In the map below we masked the Geoneon wildfire severity model with the dNBR high severity areas allowing us to measure the number of pixels in high severity areas. Roughly 65% of the pixel values would be classified as high-severity in our model, and over 90% moderately high severity and above. Due to the difference in resolution between the Geoneon model and the imagery used to derive the dNBRwe expect some of the differences in the comparison to be a result of averaging pixels in the dNBR. It’s currently cost-prohibitive to acquire high-resolution dNBR data.
Busby’s Flat (2019-2020)
The 2019–20 Australian bushfire season, also referred to as Black Summer, was notably intense, marking a significant event in Australia's climatological records. Specifically, the fire in Busby’s Flat, Northern New South Wales, which occurred in October 2019, lasted for approximately two months. This event led to the burning of almost 50% of the 127 km² area, totalling around 60 km² of land affected. A number of properties were also lost in the fire Busbys Flat, Drake bushfires: Up to 20 properties lost | news.com.au — Australia’s leading news site. For a detailed analysis, refer to the document available at redeagle.com.au. The area surrounding Busby’s Flat is dense sclerophyll forest and heavily sloped, we can expect high severity in most of the surrounding area.

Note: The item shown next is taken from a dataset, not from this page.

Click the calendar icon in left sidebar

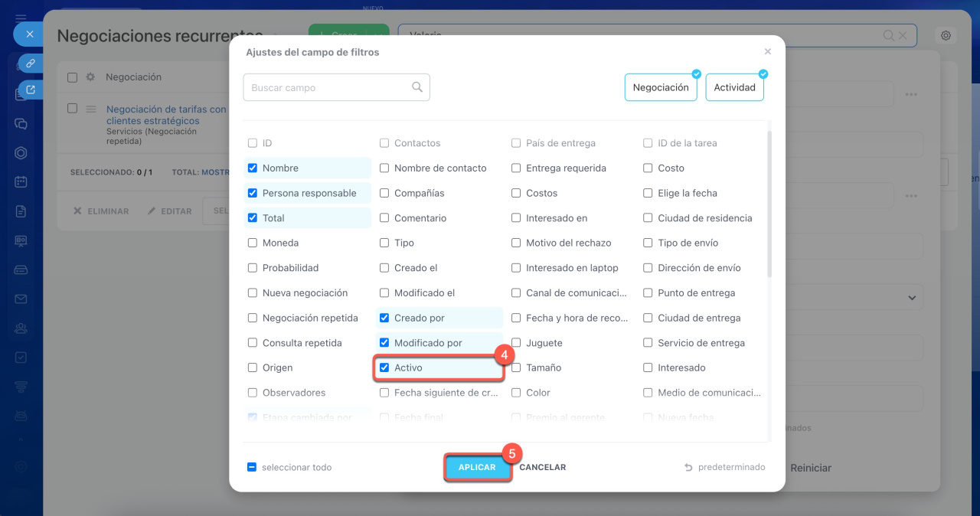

Below is a comparison of Busby’s Flat dNBR (event date 2019-10-03) versus Geoneon’s wildfire severity model. Again, we see good alignment in the lower severity between our model and real-world events. This case does highlight that our model is static, as roughly 80% of the model is high severity but in the dNBR, this is closer to 10%. When we look at high-severity areas where we can be sure there was fire burning intensely we see extremely good alignment between the dNBR and the Geoneon wildfire severity model.
Conclusion
We looked at real-life case studies of bushfires and compared them to the predictive power of Geoneon’s wildfire severity model. Overall the Geoneon Wildfire severity model performs extremely well at forecasting wildfire severity. Geoneon’s model was originally developed for urban and suburban areas but has shown to perform well also in rural areas. These examples underscore our model's capability to not only forecast bushfire severity but also to provide insights that could enhance preparedness and mitigate risks associated with property loss during such catastrophic events.